» Supplied material
---*---
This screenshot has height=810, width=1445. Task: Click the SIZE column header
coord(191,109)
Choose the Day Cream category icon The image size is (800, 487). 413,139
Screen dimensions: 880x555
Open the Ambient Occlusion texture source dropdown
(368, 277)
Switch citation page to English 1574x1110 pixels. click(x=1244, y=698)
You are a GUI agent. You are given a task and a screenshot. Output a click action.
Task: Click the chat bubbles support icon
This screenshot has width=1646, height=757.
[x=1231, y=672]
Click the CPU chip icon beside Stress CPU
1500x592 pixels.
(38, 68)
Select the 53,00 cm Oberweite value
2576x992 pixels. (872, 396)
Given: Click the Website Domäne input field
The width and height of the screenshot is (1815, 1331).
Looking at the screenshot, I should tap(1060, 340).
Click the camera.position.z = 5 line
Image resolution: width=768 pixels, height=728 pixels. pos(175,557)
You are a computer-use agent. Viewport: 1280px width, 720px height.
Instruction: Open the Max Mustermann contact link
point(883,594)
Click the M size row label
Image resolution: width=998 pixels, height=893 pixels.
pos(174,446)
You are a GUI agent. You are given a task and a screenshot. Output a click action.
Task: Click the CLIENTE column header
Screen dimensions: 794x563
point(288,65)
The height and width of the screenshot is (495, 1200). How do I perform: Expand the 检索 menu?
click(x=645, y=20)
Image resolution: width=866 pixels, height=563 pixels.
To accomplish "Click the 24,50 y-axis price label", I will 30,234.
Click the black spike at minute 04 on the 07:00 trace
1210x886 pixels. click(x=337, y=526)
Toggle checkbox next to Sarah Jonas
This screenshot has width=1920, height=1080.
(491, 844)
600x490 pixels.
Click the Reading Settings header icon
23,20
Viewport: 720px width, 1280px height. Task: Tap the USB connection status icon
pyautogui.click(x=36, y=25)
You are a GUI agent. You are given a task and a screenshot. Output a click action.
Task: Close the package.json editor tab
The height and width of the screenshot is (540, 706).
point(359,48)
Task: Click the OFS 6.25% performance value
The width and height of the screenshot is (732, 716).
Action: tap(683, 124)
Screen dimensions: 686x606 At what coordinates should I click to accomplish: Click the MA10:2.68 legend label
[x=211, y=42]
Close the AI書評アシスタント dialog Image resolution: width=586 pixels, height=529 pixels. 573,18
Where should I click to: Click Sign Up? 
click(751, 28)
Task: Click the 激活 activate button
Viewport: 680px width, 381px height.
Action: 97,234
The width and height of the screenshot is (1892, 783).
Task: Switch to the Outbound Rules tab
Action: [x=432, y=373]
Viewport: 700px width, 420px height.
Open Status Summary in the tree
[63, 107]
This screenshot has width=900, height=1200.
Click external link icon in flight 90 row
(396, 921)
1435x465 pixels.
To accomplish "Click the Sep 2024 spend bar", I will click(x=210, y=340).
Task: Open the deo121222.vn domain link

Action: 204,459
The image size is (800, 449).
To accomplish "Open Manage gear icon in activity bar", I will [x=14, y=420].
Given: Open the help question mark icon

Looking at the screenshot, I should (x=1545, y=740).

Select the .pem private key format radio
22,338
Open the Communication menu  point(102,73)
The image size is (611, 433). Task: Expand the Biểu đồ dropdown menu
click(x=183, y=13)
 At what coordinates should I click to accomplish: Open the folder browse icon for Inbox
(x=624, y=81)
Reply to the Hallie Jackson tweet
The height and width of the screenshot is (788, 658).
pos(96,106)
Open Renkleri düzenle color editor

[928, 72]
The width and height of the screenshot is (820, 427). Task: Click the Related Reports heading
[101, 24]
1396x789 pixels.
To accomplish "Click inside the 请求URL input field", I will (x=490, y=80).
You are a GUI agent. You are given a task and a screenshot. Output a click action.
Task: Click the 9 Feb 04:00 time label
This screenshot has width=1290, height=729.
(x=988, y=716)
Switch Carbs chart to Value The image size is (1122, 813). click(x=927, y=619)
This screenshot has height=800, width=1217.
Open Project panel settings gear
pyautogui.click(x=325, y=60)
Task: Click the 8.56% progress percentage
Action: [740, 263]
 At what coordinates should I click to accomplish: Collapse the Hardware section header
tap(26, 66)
---*---
» Your instructions
Reproduce word for word the material above, starting with the line that has "Viewport: 680px width, 381px height." and stopping after the line that has "This screenshot has width=900, height=1200.".

» Answer space
Viewport: 680px width, 381px height.
Action: 97,234
The width and height of the screenshot is (1892, 783).
Task: Switch to the Outbound Rules tab
Action: [x=432, y=373]
Viewport: 700px width, 420px height.
Open Status Summary in the tree
[63, 107]
This screenshot has width=900, height=1200.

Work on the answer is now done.